What is expected: Please repeat exactly the lines below from the one containing "Click the notifications bell icon" down to the one containing "Task: Click Lanjut to continue download", both included, and nothing else.

Input for this task:
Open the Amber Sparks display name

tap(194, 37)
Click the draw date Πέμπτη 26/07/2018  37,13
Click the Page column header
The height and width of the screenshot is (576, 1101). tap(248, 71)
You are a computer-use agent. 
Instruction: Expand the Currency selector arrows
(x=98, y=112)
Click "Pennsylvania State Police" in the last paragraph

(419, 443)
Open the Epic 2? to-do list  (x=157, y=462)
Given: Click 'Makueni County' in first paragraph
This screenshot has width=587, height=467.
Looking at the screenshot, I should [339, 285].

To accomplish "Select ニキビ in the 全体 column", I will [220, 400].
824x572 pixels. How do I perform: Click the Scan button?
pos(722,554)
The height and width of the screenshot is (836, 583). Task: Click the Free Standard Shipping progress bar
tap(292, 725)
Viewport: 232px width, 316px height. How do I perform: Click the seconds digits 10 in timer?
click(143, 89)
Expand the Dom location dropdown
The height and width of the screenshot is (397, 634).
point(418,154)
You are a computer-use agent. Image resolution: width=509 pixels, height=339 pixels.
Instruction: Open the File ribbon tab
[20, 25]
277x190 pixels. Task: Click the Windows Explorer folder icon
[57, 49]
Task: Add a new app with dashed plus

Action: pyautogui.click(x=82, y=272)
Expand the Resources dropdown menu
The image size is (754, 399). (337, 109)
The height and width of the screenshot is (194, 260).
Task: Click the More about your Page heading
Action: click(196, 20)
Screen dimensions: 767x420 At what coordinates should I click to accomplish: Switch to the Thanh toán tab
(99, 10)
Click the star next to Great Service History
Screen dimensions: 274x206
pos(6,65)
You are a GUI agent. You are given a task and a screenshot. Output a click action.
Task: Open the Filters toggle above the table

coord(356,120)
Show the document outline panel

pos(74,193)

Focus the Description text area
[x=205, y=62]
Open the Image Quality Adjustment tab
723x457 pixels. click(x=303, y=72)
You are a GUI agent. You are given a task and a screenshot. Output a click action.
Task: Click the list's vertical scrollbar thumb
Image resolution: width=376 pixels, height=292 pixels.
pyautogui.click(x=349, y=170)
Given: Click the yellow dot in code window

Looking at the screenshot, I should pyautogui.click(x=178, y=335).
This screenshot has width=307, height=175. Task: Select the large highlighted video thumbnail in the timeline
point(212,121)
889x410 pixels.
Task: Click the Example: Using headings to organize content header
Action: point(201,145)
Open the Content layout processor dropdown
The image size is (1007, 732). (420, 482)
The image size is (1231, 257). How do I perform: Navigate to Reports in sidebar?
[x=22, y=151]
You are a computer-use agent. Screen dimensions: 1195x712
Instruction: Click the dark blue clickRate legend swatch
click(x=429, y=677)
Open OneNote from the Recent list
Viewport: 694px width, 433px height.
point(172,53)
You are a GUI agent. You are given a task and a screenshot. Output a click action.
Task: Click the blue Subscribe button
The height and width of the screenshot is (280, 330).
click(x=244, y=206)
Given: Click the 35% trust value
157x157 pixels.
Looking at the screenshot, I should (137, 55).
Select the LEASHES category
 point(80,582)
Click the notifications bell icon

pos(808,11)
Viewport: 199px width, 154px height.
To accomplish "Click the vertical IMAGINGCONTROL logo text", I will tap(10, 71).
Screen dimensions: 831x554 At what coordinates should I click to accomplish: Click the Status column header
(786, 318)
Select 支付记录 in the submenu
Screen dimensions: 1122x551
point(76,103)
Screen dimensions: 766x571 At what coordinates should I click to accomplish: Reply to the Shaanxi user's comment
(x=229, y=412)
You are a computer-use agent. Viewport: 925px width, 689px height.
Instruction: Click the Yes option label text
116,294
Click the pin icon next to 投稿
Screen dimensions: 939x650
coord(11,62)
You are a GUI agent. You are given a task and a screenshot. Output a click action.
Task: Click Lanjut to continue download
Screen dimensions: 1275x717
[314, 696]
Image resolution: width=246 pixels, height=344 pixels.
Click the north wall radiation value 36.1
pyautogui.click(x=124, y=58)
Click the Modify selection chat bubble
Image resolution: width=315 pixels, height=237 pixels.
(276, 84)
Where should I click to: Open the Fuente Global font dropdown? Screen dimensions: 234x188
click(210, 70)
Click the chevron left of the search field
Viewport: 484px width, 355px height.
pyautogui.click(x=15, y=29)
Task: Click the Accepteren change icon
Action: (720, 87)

Worked solution:
Click the notifications bell icon

pos(808,11)
Viewport: 199px width, 154px height.
To accomplish "Click the vertical IMAGINGCONTROL logo text", I will tap(10, 71).
Screen dimensions: 831x554 At what coordinates should I click to accomplish: Click the Status column header
(786, 318)
Select 支付记录 in the submenu
Screen dimensions: 1122x551
point(76,103)
Screen dimensions: 766x571 At what coordinates should I click to accomplish: Reply to the Shaanxi user's comment
(x=229, y=412)
You are a computer-use agent. Viewport: 925px width, 689px height.
Instruction: Click the Yes option label text
116,294
Click the pin icon next to 投稿
Screen dimensions: 939x650
coord(11,62)
You are a GUI agent. You are given a task and a screenshot. Output a click action.
Task: Click Lanjut to continue download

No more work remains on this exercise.